Starting October 19, every Tesla that comes off the assembly line at the Fremont, California, factory will be equipped with what the company calls its second-generation hardware package. The cars all have 8 cameras, 12 enhanced ultrasonic sensors, and a forward-looking radar. Tesla says the hardware will permit the cars to utilize what it calls Autopilot 2.0. In addition to the autonomous lane changing feature, adaptive cruise control, self parking, and Summon features in the original, Autopilot 2.0 will allow cars to transition from one interstate to another seamlessly without driver input. It also upgrades automatic emergency braking and enhances the range of operations Summon can perform.
But wait, there’s more. Any Tesla with the second-generation hardware installed will be able to function as a Level 5 fully autonomous vehicle once regulators give their approval to self-driving cars. All that it needs for that to happen is for Tesla to push an over-the-air software update to the cars. Regulatory approval is 1 to 3 years off and will probably vary by country, but whenever authorities give the signal to go ahead, Tesla cars will be ready.
“Our goal is, we’ll to be able to do a demonstration drive of full autonomy all the way from LA to New York,” says Elon Musk. He claims a Tesla will make a fully autonomous journey (with a human driver on board to keep the legal beagles from going berserk) sometime in 2017. It will go “from home in LA, to dropping you off in Times Square, and then the car will go park itself.”
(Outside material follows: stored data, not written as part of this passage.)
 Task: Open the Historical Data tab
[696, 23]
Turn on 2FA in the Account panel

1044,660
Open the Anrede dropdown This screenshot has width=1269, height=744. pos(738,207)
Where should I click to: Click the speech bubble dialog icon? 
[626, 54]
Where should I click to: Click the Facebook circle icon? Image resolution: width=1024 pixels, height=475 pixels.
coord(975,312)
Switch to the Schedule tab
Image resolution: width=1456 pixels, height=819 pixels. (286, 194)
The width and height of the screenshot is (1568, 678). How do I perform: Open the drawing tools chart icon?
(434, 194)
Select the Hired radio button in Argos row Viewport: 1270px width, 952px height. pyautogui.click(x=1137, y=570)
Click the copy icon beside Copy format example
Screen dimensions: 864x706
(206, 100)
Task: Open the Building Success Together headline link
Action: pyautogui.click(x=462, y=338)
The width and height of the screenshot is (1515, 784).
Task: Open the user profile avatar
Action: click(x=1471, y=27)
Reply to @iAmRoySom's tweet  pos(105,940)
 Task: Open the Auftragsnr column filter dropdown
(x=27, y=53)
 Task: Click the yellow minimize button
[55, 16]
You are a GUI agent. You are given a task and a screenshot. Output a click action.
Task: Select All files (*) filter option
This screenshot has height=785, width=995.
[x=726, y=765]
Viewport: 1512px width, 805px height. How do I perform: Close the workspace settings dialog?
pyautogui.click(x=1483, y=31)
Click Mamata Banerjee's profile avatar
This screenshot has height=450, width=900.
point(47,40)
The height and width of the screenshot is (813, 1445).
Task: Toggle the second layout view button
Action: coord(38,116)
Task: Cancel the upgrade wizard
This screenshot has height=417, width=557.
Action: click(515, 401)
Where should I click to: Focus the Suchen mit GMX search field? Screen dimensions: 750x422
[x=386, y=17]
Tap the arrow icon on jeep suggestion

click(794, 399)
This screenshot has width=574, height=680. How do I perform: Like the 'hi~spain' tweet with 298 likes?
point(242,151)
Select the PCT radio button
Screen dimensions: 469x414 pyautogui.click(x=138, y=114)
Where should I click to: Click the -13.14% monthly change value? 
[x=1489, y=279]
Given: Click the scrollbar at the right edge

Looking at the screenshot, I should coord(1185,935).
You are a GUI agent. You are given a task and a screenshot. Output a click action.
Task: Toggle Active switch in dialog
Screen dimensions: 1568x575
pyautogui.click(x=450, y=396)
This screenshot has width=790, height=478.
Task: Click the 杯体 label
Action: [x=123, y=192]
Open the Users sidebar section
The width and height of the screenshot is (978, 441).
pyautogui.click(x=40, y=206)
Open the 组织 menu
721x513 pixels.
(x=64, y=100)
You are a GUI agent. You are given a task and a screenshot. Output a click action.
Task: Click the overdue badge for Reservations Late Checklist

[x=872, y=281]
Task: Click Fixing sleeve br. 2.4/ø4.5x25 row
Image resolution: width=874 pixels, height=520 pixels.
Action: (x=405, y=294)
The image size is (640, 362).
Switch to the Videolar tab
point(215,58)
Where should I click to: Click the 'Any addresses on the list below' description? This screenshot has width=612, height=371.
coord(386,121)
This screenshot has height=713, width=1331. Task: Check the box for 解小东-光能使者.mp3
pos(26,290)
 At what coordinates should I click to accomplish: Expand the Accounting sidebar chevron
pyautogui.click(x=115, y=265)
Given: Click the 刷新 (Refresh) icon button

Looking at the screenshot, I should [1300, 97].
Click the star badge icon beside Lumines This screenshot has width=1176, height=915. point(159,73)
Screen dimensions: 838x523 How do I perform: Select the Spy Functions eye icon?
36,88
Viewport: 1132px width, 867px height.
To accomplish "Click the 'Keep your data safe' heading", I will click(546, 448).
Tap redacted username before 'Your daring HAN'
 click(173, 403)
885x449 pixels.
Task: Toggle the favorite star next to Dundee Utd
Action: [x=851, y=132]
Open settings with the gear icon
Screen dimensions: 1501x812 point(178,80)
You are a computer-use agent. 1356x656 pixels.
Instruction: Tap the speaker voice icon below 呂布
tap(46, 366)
On Friday, November 18, Tesla released a video of a Model X with the second-generation hardware package driving along the roads surrounding company headquarters in Silicon Valley. The video offers us insight into what the Autopilot system “sees” as it drives. A series of colorful boxes and lines focus on real-world objects detected by the sensors in stunning detail. The Model X is able to individually identify obstacles in the travel lane ahead from oncoming obstacles in other lanes. It can also distinguish road signs from traffic lights — something that first-generation Autopilot cannot do. The refresh rate of the system is an other worldly 2,100 frames per second.
Using what the company describes as the Tesla Neural Net, vehicles equipped with second-generation hardware have a 360 degree view. They see the world around the vehicle with a clarity far beyond what the human eye is capable of.
While waiting for regulators to give a thumbs up to autonomous driving, Tesla is operating the new system in what it calls “shadow mode.” It collects data just as if the system were live, but exerts no actual control over the car as it drives. That data is shared with Tesla software engineers, who use it to compare how human drivers respond to real-world driving situations with how the computer would respond if allowed to.
That comparison process will allow engineers to hone and refine the Autopilot software. It will also provide data that could help persuade regulators that autonomous driving is safe — or at least safer than the majority of human drivers.
Elon Musk maintains that someday self-driving cars will be as common as automatic elevators. The only thing is, “someday” means next month to Elon but a decade or more in the future to most regulators. But Musk, as usual, will not be denied. He is a force of nature. There is little doubt that when self-driving cars arrive, it will be years sooner than anyone thought possible, thanks to the indomitable Mr. Musk.